U.S. exits Treaty on Open Skies
Trump adviser: Russia ‘flagrantly violated’ accord for years
The United States has formally withdrawn from the Treaty on Open Skies, a decades-old pact meant to reduce the chances of an accidental war by allowing mutual reconnaissance flights by parties to the 34-nation agreement.
The exit comes six months after President Donald Trump announced his intention to withdraw, saying Russia has been violating the pact.
“Today marks six months since the United States submitted our notice of withdrawal from the Treaty on Open Skies,” White House national security adviser Robert O’Brien said in a statement. “We are now no longer a party to this treaty that Russia flagrantly violated for years.”
O’Brien said Trump has “never ceased to put America first by withdrawing us from outdated treaties and agreements that have benefited our adversaries at the expense of our national security.”
“Today, pursuant to earlier notice provided, the United States withdrawal from the Treaty on Open Skies is now effective,” Secretary of State Mike Pompeo tweeted. “America is more secure because of it, as Russia remains in non-compliance with its obligations.”
Russia has denied violating the treaty and has chided the move as merely the latest abandonment by the Trump administration of major arms-control agreements.
The move risks sowing further divisions between the United States and European allies, some of which called on the administration to stay in the pact despite concerns about Russia.
The treaty, which was signed in 1992 and went into force in 2002, allows countries to fly over one another’s territory for unarmed reconnaissance flights.

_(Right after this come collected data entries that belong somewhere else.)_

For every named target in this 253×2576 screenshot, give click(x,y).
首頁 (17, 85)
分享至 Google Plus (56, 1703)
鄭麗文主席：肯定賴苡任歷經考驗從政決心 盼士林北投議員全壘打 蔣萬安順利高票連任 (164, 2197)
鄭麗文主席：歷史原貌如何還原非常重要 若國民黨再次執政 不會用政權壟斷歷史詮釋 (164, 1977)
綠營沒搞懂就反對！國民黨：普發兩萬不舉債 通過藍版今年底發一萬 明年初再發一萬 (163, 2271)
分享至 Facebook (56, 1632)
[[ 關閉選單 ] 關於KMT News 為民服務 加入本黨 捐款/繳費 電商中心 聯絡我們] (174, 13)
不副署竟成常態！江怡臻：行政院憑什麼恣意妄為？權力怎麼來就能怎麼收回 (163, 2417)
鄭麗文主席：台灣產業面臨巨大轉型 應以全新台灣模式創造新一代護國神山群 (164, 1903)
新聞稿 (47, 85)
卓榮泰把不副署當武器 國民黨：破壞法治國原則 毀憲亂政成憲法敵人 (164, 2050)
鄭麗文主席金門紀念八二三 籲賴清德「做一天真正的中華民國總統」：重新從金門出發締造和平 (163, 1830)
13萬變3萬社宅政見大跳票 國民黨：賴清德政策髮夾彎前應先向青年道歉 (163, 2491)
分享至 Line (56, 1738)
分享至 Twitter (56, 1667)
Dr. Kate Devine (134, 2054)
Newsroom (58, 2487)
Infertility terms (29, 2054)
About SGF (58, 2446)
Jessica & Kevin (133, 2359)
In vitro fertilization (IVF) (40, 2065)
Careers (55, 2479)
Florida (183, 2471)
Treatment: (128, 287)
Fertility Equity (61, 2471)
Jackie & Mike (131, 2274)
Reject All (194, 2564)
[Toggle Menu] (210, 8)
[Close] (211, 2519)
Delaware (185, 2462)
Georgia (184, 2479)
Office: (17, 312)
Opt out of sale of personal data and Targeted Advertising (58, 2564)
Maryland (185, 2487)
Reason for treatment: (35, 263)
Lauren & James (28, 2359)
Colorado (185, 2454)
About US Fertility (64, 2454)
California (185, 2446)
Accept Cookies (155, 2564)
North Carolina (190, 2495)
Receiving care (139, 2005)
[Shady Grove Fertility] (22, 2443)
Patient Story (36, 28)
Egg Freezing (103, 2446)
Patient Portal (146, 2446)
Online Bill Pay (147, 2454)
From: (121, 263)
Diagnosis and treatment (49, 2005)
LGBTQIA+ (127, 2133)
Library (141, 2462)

It was intended by its almost three dozen ratifiers to reduce the risk of war.
When he announced his intention to withdraw the U.S. from the treaty, Trump predicted that would get Russia to the negotiating table. “They’re going to want to make a deal,” he said.
SENATOR: MOVE RECKLESS
In a statement in May, Joe Biden, now the president-elect, said Trump had “doubled down on his short-sighted policy of going it alone and abandoning American leadership.”
“I supported the Open Skies Treaty as a Senator, because I understood that the United States and our allies would benefit from being able to observe — on short notice — what Russia and other countries in Europe were doing with their military forces,” his statement added.
Sen. Bob Menendez of New Jersey, the top Democrat on the Senate Foreign Relations Committee, called the move reckless.
“The administration’s decision to abandon the treaty fits into a broader pattern of discarding arms control and non-proliferation agreements, raising deep concerns among our allies about our commitment to their security,” Menendez said in a statement.
Menendez said Russia would still be able to fly over American assets in Europe, and that Trump’s actions ran counter to U.S. law.
“I urge the incoming Biden administration to rejoin the treaty in a manner consistent with our constitutional structure, and I expect the new administration to consult early and often with the Senate Foreign Relations Committee on this and other treaty matters,” he said.